> [ASSIGNMENT]: Filter the records below for the word "computer". Copy each line that holds it.

> [RECORDS TO USE]:
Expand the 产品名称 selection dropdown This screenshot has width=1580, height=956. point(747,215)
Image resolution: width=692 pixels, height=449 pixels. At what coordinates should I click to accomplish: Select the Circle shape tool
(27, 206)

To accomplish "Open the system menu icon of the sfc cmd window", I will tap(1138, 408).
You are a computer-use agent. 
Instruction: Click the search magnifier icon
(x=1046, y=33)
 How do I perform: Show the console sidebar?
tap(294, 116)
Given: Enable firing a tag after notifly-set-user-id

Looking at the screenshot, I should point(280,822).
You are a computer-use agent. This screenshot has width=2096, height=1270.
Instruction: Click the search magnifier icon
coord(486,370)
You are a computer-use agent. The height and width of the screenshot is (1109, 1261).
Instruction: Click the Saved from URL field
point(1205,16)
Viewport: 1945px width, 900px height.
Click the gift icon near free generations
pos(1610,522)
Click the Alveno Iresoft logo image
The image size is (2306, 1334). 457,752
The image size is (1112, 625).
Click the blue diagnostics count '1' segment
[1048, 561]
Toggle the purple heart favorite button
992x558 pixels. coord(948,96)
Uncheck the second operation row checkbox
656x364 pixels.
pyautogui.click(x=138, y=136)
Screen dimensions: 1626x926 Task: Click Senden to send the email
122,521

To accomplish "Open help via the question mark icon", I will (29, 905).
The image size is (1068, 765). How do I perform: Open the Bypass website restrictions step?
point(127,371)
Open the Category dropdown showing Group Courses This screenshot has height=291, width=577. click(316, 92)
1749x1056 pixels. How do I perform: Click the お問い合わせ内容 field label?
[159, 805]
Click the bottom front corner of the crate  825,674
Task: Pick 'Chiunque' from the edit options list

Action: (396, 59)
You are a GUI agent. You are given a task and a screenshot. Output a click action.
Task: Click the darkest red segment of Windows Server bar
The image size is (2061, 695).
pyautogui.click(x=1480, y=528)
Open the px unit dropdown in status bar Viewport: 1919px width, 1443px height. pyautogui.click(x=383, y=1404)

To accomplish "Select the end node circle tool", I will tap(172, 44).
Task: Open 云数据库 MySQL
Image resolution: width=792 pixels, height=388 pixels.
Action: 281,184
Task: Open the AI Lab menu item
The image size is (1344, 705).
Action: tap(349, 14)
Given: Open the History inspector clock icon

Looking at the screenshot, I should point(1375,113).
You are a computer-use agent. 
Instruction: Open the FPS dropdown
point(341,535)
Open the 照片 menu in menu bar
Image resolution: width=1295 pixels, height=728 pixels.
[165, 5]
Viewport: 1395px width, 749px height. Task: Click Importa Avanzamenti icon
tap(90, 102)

> [REPLY]:
You are a computer-use agent. 
You are a computer-use agent. This screenshot has width=2096, height=1270.
You are a computer-use agent. The height and width of the screenshot is (1109, 1261).
You are a computer-use agent. 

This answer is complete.